Sadly, summer is coming to a close. I'm starting to sort out my stuff, but I don't really want to yet. I'll probably just eat corn dogs, watch Harry Potter, and spend quality time with the man til the very last minute. How does that sound? Far better than outlining a budget for the fall semester.

Saturday, July 4, 2009

Hugging My iMac and That Time I Had No Money to Buy a Snuggie

This past week has been beyond tragic. The other night I was actually a little overwhelmed when the late news came on and I found out that Billy Mays had died. He was 50. He was hit on the head during a rough plane landing, felt sick later that night, and died in the morning. Can you BELIEVE that? It's terrible. I spent an hour or two in absolute silence after that. I thought Michael was it, but for some reason Billy Mays just got to me. After I spent my time in silence, I watched half of Wall-E then cried for half an hour before going to bed. Now I just found out that Steve McNair was killed. Fortunately though I'm not here to chronicle their lives and make it a huge thing. RIP Farrah, Michael, Billy, Steve.

Me and Mac

On to better news! Well, better in a personal sort of "happy feeling" way, but not so much in the financial way. I bought my Mac*. I bought it, hugged it, turned it on, and fell in love. When father and I walked into the store I was pretty certain I wasn't going to have it that day, but fate decided to taunt the living daylights out of me and waggle a gigantic box containing my dream computer right in front of my googly eyes. And so my googly eyes failed me and I found myself nodding and pulling out four different payment methods as everything grew hazy and I realized what was about to happen. I was about to buy it. I was also about to be severely in debt, but eff debt! I only have a couple grand on my credit card now and $2 left in my checking account until July 14th...totally not a big deal. I also have a free iPod Touch and an incredible addiction to the game StoneLoops, which everyone should probably buy.

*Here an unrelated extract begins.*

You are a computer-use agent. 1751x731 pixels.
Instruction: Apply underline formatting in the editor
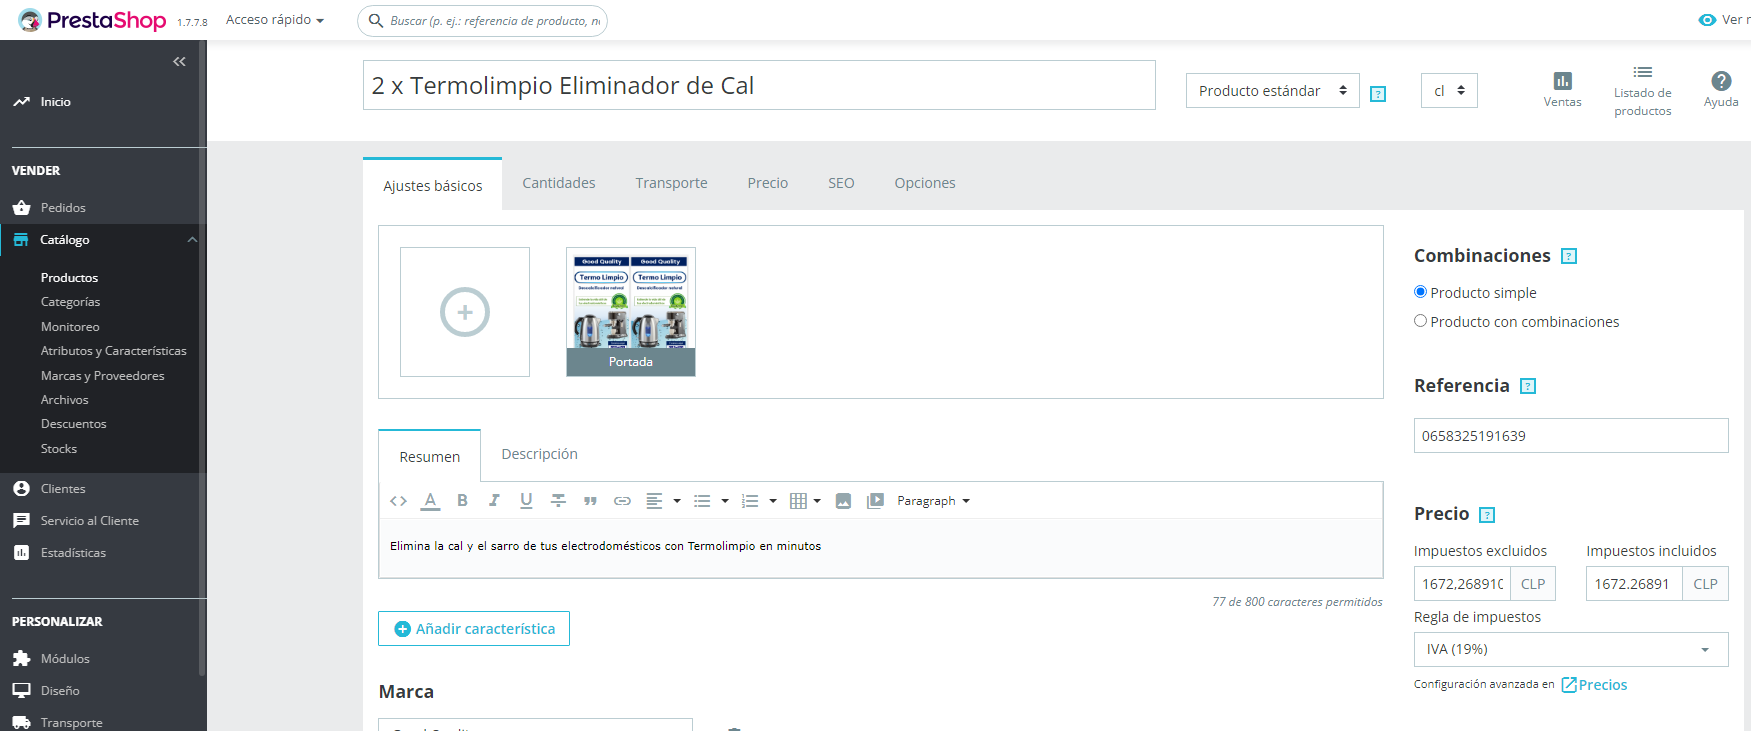pyautogui.click(x=526, y=501)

Also, I happened to be gazing up at the bar TVs at work the other day and noted a new Snuggie commercial. This commercial mentioned festive new Snuggie colors, including zebra and leopard. I've always been pretty positive that the Snuggie was invented specifically for me by someone who hasn't told me about it yet, so I knew this must be a sign. Leopard Snuggie!? Now of course when they get a color that I want, I have $2 until ten days from now, at which point I'll still have $2 after I pay all my bills. I can't buy a Snuggie. I can't even buy a movie for my iPod to watch on the plane to Florida next week...or a Big Mac. Or a bag of delicious Baked Ruffles. At least I got StoneLoops for $.99 though. I spent the whole morning at work making a list of things that I suddenly find myself wanting to buy but inevitably can't for a very long time. But then when I lean back and gaze at the slick 24" screen I'm typing on, I don't know if I really care. I could probably heat my room in the winter with this thing and get a tan from the screen while doing it, but as far as I know, I now have a better computer than many people could hope to have. I are happy.

* Note short hair. Liked it for a little while but now everyone's chopping their hair off and I miss my long ponytail. Thoughts? Also note, and try to forget, frightening expression on face.